Theo Hobson Theo Hobson

Why don’t we talk about Van Gogh’s Christian faith?

Vincent Van Gogh has been airbrushed by the secular arts media. I have not yet seen the new exhibition at Tate Britain about his London years, so I can only comment on the publicity I have read and heard. This arts chatter downplays, or even ignores, the central feature of his life at this time: his religious zeal. It gives the impression that he was dedicating himself to art, gearing up to be the archetypal creative genius. In reality he did not take art fully seriously in the mid 1870s: though he worked for an art dealer, his real passion was religion. This is not mentioned in the articles about the show I have seen, nor was it mentioned on a radio discussion I heard: instead we hear about his immersion in Dickens and George Eliot, and the possible influence of certain English painters on his later work.

His letters to his brother from England are relentlessly religious; he relates his desire to be a preacher, he shares bits of scripture that he finds compelling. This is embarrassing to the secular arts world, which wants a secular saint, a martyr to art. The truth is more complex: his courageous dedication to his art emerged from his sense of religious calling. He was not a pure aesthete but someone who needed to give visual expression to his Christian faith. He needed to enact his sense that the world is charged with the glory of God, that beauty is a vehicle for grace, an antidote to despair.

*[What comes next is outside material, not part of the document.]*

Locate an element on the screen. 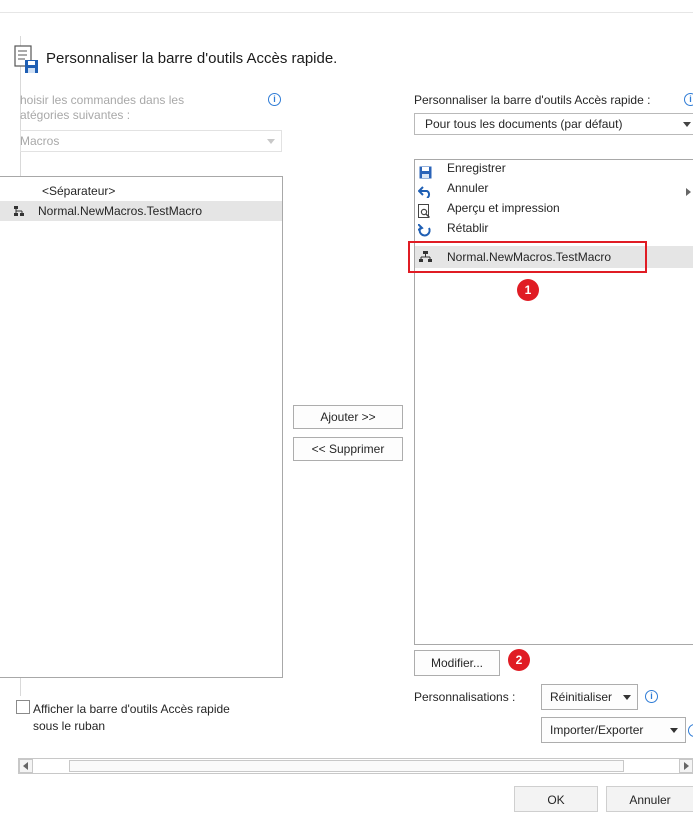 Image resolution: width=693 pixels, height=813 pixels. customizations-label: Personnalisations : is located at coordinates (465, 697).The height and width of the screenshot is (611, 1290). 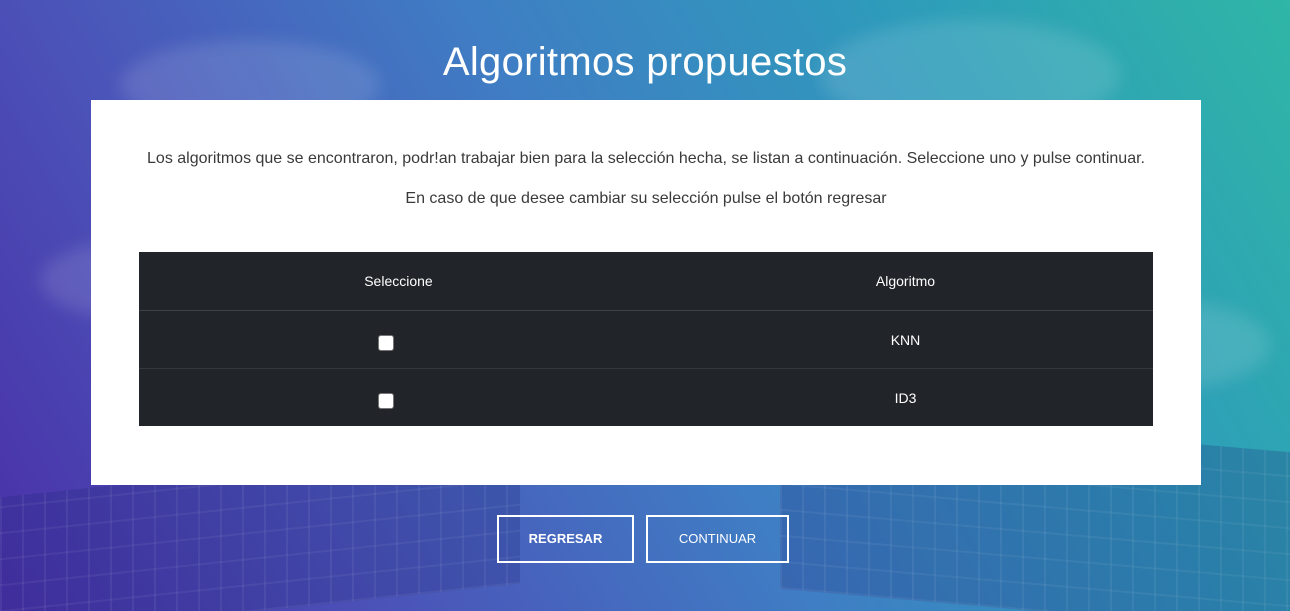 What do you see at coordinates (905, 397) in the screenshot?
I see `algorithm-name: ID3` at bounding box center [905, 397].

To see his faith as a curious background detail is to misunderstand him. If any other sort of philosophy underlay his art you can bet we’d be told all about it.

In one letter from this time he tells his brother Theo not to be too overawed by the beauty of nature or art, ‘which isn’t the same as religious feeling’ (17th September 1875). It was religious feeling that mattered: his approach to art was determined by this. Don’t expect any real consideration of this from the current exhibition or its surrounding chatter.